### Material for this task
========

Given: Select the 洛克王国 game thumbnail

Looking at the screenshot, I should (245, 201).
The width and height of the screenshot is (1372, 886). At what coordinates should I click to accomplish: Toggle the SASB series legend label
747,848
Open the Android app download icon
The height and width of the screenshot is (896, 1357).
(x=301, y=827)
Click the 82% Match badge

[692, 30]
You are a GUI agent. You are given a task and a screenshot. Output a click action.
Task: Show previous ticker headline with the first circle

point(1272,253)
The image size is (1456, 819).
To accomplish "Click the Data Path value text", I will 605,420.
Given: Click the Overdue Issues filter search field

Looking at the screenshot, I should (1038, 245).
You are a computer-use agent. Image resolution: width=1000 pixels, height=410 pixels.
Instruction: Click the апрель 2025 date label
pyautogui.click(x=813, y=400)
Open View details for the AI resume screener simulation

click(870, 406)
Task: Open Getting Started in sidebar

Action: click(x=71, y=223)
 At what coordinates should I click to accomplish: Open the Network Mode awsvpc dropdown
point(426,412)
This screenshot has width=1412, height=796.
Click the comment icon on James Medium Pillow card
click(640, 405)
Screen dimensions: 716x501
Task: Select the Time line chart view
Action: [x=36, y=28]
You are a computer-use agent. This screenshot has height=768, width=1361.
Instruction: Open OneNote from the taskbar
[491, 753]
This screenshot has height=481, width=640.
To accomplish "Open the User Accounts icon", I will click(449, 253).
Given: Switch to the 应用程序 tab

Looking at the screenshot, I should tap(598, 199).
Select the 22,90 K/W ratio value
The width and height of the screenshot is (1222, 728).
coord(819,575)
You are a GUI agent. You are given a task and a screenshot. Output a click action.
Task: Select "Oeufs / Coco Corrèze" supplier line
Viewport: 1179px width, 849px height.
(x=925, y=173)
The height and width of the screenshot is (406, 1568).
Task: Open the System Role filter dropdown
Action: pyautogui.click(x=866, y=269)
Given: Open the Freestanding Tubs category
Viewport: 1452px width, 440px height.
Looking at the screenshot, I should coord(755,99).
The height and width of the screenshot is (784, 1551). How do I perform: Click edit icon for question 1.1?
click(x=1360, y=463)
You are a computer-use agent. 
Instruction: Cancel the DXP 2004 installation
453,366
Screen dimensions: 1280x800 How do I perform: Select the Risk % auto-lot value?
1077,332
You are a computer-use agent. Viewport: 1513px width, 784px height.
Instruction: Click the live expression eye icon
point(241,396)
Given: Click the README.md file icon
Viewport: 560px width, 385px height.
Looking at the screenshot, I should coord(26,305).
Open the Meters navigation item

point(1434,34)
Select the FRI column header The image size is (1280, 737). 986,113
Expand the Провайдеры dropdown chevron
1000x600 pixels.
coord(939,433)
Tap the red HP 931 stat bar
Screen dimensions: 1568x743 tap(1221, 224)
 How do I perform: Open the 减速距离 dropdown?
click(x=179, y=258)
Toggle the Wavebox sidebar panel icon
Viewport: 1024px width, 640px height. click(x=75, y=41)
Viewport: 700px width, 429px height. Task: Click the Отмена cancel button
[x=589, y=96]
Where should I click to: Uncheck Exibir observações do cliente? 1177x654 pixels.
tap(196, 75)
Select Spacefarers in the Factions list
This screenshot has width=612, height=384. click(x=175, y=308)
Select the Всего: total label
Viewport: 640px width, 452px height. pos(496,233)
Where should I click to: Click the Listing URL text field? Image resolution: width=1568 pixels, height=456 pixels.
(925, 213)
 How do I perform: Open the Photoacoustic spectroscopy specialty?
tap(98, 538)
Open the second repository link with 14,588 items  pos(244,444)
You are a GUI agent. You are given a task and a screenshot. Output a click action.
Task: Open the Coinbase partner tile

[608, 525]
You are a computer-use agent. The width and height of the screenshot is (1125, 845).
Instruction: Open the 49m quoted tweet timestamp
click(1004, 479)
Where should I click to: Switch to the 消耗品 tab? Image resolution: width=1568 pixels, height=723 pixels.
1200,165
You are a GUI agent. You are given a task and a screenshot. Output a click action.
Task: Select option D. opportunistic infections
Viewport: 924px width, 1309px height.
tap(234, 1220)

========

### Instructions to follow
Could you please reproduce each record exactly, leaving nothing out?

### Task result
Given: Select the 洛克王国 game thumbnail

Looking at the screenshot, I should (245, 201).
The width and height of the screenshot is (1372, 886). At what coordinates should I click to accomplish: Toggle the SASB series legend label
747,848
Open the Android app download icon
The height and width of the screenshot is (896, 1357).
(x=301, y=827)
Click the 82% Match badge

[692, 30]
You are a GUI agent. You are given a task and a screenshot. Output a click action.
Task: Show previous ticker headline with the first circle

point(1272,253)
The image size is (1456, 819).
To accomplish "Click the Data Path value text", I will 605,420.
Given: Click the Overdue Issues filter search field

Looking at the screenshot, I should (1038, 245).
You are a computer-use agent. Image resolution: width=1000 pixels, height=410 pixels.
Instruction: Click the апрель 2025 date label
pyautogui.click(x=813, y=400)
Open View details for the AI resume screener simulation

click(870, 406)
Task: Open Getting Started in sidebar

Action: click(x=71, y=223)
 At what coordinates should I click to accomplish: Open the Network Mode awsvpc dropdown
point(426,412)
This screenshot has width=1412, height=796.
Click the comment icon on James Medium Pillow card
click(640, 405)
Screen dimensions: 716x501
Task: Select the Time line chart view
Action: [x=36, y=28]
You are a computer-use agent. This screenshot has height=768, width=1361.
Instruction: Open OneNote from the taskbar
[491, 753]
This screenshot has height=481, width=640.
To accomplish "Open the User Accounts icon", I will click(449, 253).
Given: Switch to the 应用程序 tab

Looking at the screenshot, I should tap(598, 199).
Select the 22,90 K/W ratio value
The width and height of the screenshot is (1222, 728).
coord(819,575)
You are a GUI agent. You are given a task and a screenshot. Output a click action.
Task: Select "Oeufs / Coco Corrèze" supplier line
Viewport: 1179px width, 849px height.
(x=925, y=173)
The height and width of the screenshot is (406, 1568).
Task: Open the System Role filter dropdown
Action: pyautogui.click(x=866, y=269)
Given: Open the Freestanding Tubs category
Viewport: 1452px width, 440px height.
Looking at the screenshot, I should coord(755,99).
The height and width of the screenshot is (784, 1551). How do I perform: Click edit icon for question 1.1?
click(x=1360, y=463)
You are a computer-use agent. 
Instruction: Cancel the DXP 2004 installation
453,366
Screen dimensions: 1280x800 How do I perform: Select the Risk % auto-lot value?
1077,332
You are a computer-use agent. Viewport: 1513px width, 784px height.
Instruction: Click the live expression eye icon
point(241,396)
Given: Click the README.md file icon
Viewport: 560px width, 385px height.
Looking at the screenshot, I should coord(26,305).
Open the Meters navigation item

point(1434,34)
Select the FRI column header The image size is (1280, 737). 986,113
Expand the Провайдеры dropdown chevron
1000x600 pixels.
coord(939,433)
Tap the red HP 931 stat bar
Screen dimensions: 1568x743 tap(1221, 224)
 How do I perform: Open the 减速距离 dropdown?
click(x=179, y=258)
Toggle the Wavebox sidebar panel icon
Viewport: 1024px width, 640px height. click(x=75, y=41)
Viewport: 700px width, 429px height. Task: Click the Отмена cancel button
[x=589, y=96]
Where should I click to: Uncheck Exibir observações do cliente? 1177x654 pixels.
tap(196, 75)
Select Spacefarers in the Factions list
This screenshot has width=612, height=384. click(x=175, y=308)
Select the Всего: total label
Viewport: 640px width, 452px height. pos(496,233)
Where should I click to: Click the Listing URL text field? Image resolution: width=1568 pixels, height=456 pixels.
(925, 213)
 How do I perform: Open the Photoacoustic spectroscopy specialty?
tap(98, 538)
Open the second repository link with 14,588 items  pos(244,444)
You are a GUI agent. You are given a task and a screenshot. Output a click action.
Task: Open the Coinbase partner tile

[608, 525]
You are a computer-use agent. The width and height of the screenshot is (1125, 845).
Instruction: Open the 49m quoted tweet timestamp
click(1004, 479)
Where should I click to: Switch to the 消耗品 tab? Image resolution: width=1568 pixels, height=723 pixels.
1200,165
You are a GUI agent. You are given a task and a screenshot. Output a click action.
Task: Select option D. opportunistic infections
Viewport: 924px width, 1309px height.
tap(234, 1220)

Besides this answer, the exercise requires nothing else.